State Department deputy spokesman Mark Toner said Sunday the United States called on Beijing to do more to protect the human rights of its citizens — a comment that could touch a raw nerve in Beijing on the sensitive anniversary.
The United States “joins the international community in remembering the tragic loss of innocent lives” in the “violent suppression” of the mass pro-democracy protests in the heart of Beijing, Toner said in a statement.
“We encourage the Chinese government to release all those still serving sentences for their participation in the demonstrations; to provide a full public accounting of those killed, detained or missing; and to end the continued harassment of demonstration participants and their families.”
Hundreds, perhaps thousands, are believed to have died when the government sent in tanks and soldiers to clear Tiananmen Square on the night of June 3-4, 1989, violently crushing six weeks of pro-democracy protests.
More than two decades later, Beijing still considers the incident a “counter revolutionary rebellion” and has refused to acknowledge any wrongdoing or consider compensation for those killed.
The US statement made no specific mention of accounts from rights campaigners that Chinese police beat and detained political activists Sunday as they marked the anniversary of the crackdown by the People’s Liberation Army.
Officers used violence against activists in the southeast province of Fujian and detained them, while more than 30 people who came to Beijing “to petition” were held and then forced to return home, the campaigners reported.
But on the heels of a major diplomatic row over blind Chinese dissident Chen Guangcheng, who is now living in the United States after fleeing house arrest, Washington urged Beijing to stop harassing human rights activists.
“We renew our call for China to protect the universal human rights of all its citizens; release those who have been wrongfully detained, prosecuted, incarcerated, forcibly disappeared, or placed under house arrest; and end the ongoing harassment of human rights activists and their families,” Toner said.
In Beijing, veteran dissident Hu Jia said on his microblog that, as in previous years on the Tiananmen anniversary, police had stepped up security around the homes of numerous political activists and social critics.
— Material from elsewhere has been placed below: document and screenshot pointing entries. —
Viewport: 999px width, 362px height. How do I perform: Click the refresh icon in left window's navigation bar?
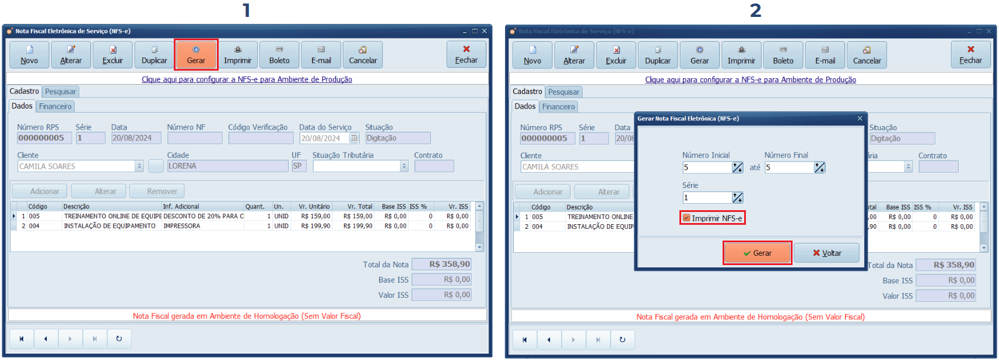pos(119,339)
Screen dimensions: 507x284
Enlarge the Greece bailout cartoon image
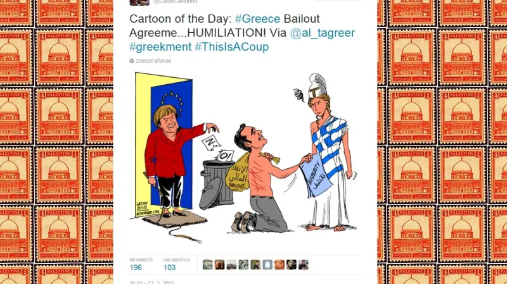point(245,158)
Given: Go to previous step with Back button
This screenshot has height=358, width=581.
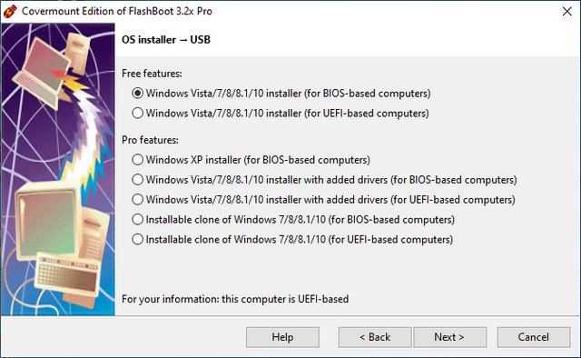Looking at the screenshot, I should [375, 337].
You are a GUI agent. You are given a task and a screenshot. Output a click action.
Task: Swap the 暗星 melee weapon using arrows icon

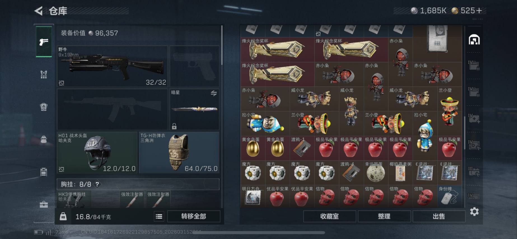tap(214, 93)
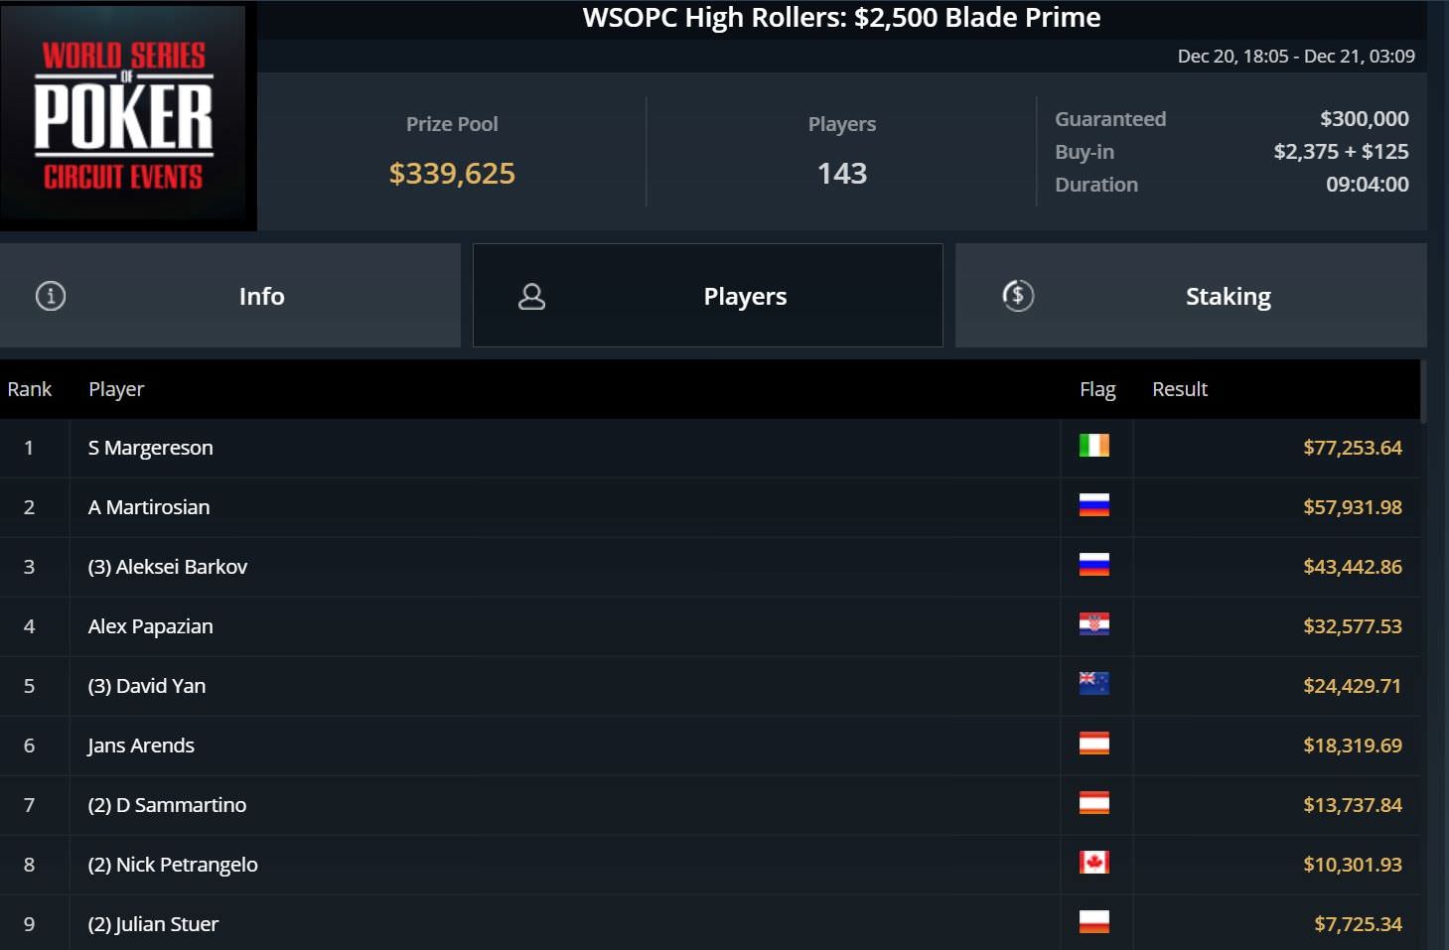Click the Player column header
Viewport: 1449px width, 950px height.
point(116,389)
Rights activists and lawyers said police had also contacted them and warned against participating in activities marking the crackdown.
Any mention of the 1989 protests is banned in Chinese state media, and the subject is largely taboo in China.
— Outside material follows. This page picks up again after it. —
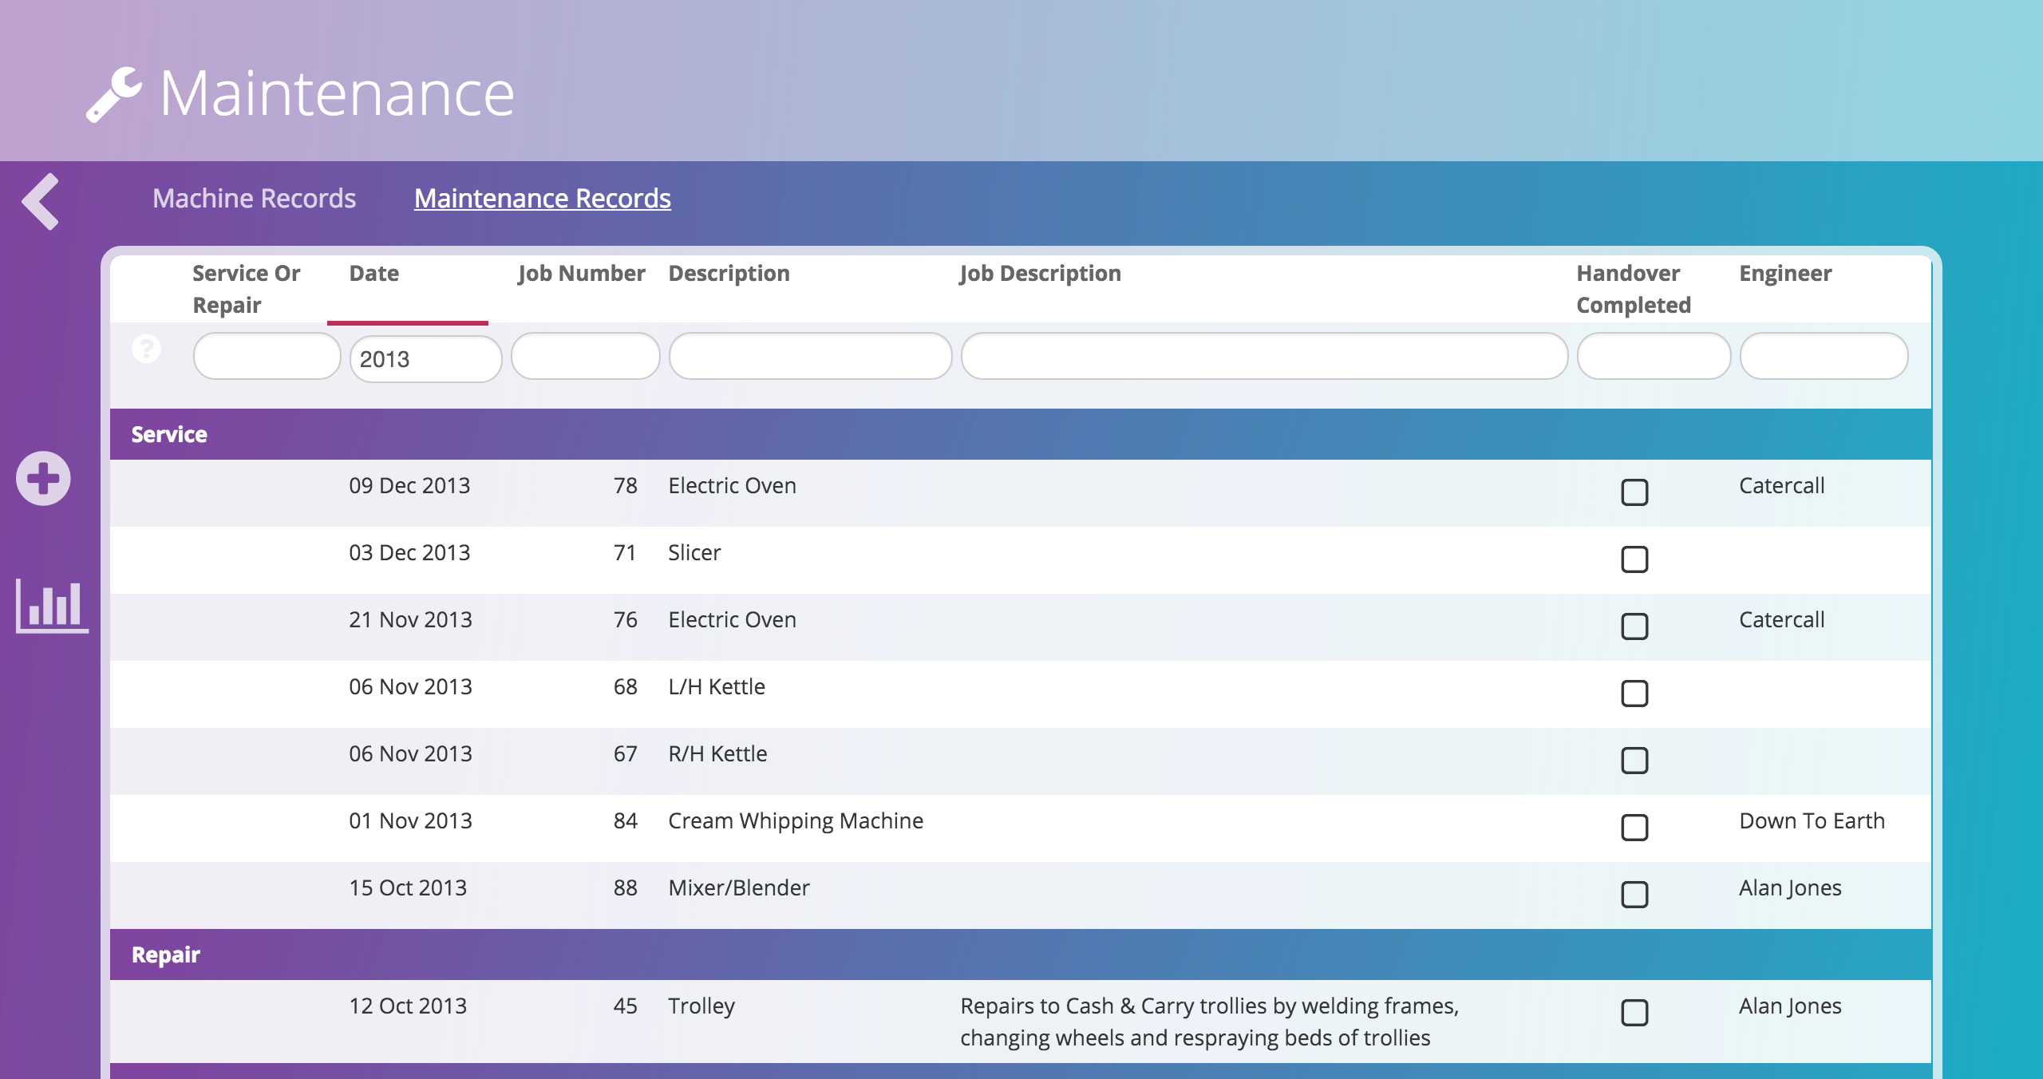Open the bar chart reports icon
The width and height of the screenshot is (2043, 1079).
coord(52,605)
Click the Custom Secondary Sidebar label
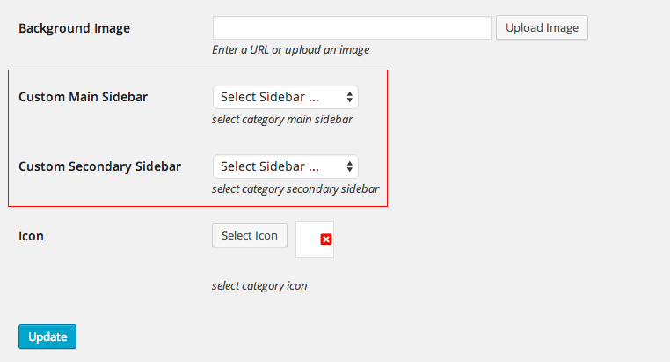The width and height of the screenshot is (670, 362). [x=99, y=166]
The overseas dissident website www.molihua.org had in recent days urged those opposed to the crackdown to dress in black and “stroll” in public places throughout China on June 3-4.
The call, which spread via numerous microblogs, was similar to posts last year urging Chinese to hold protests akin to those that spread through the Arab world.
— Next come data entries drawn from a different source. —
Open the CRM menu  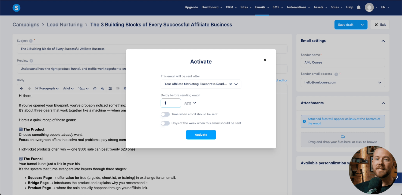click(x=231, y=7)
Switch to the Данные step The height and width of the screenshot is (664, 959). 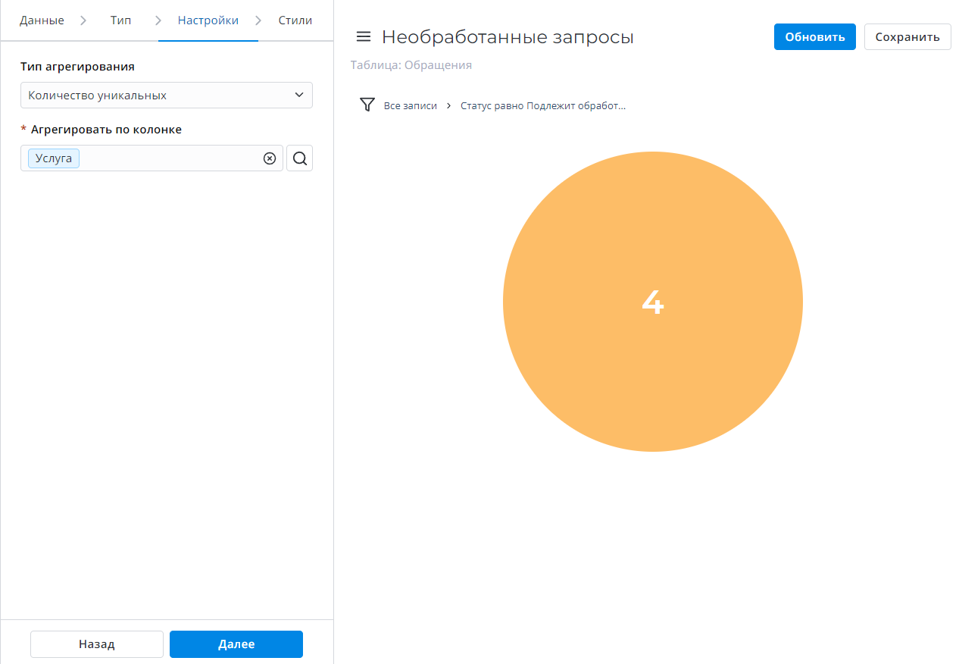(42, 20)
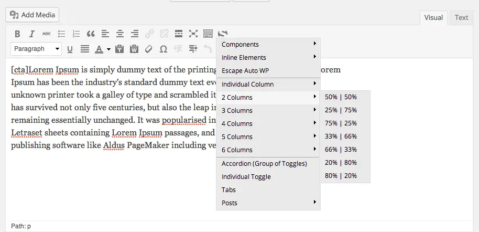Insert special character omega symbol
Image resolution: width=479 pixels, height=232 pixels.
click(x=164, y=49)
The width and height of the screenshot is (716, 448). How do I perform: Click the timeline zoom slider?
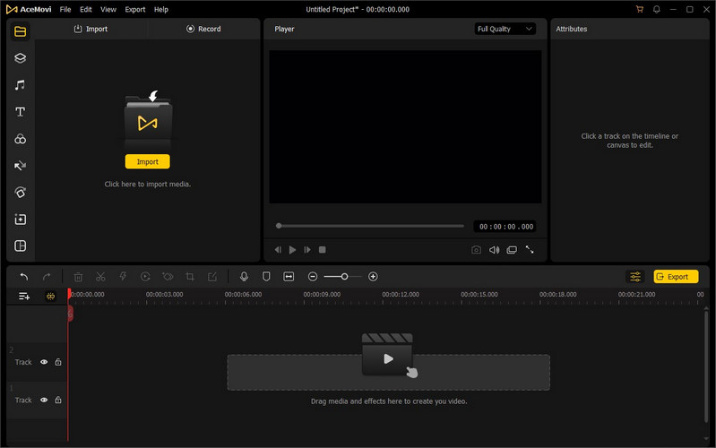pyautogui.click(x=344, y=277)
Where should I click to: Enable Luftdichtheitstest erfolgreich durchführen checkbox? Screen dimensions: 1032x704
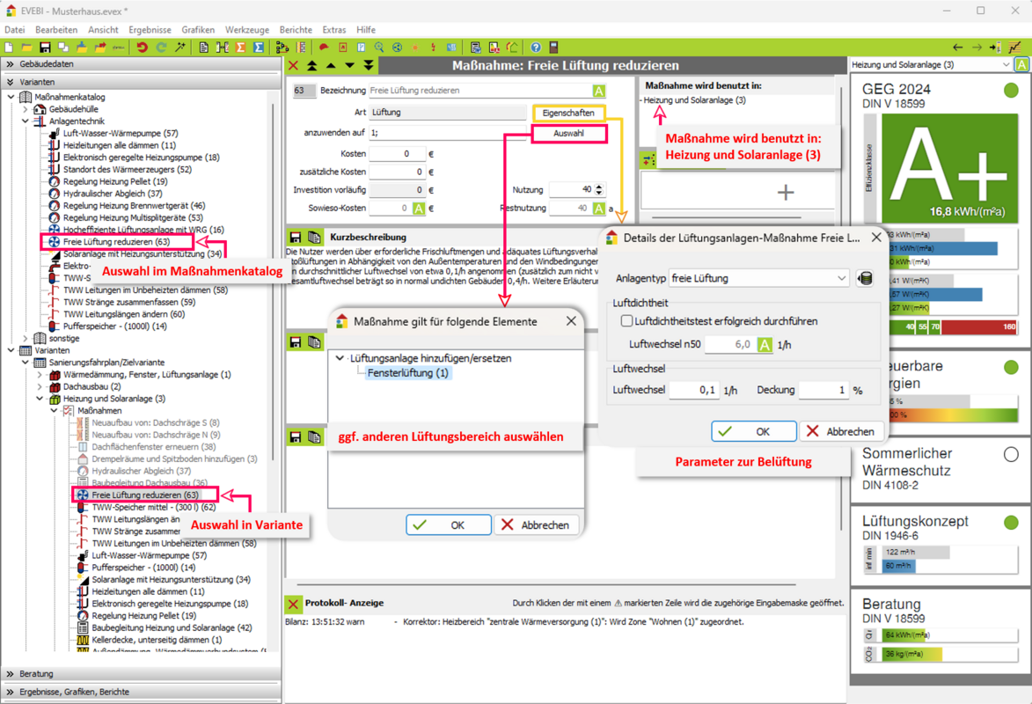626,321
The Tiananmen Mothers, a group of relatives of victims of the 1989 crackdown, issued an annual open letter to the government calling for the end of communist rule and a reassessment of the official verdict on the protests.
“So long as the Tiananmen Mothers exist, our struggle for justice will not cease,” said the letter, signed by 121 members.
The only open commemoration of the crackdown to be allowed on Chinese soil will take place in Hong Kong, a Chinese territory that enjoys freedoms not allowed in the mainland.
Organizers say they expect more than 150,000 people to join a candlelight vigil to mark the anniversary.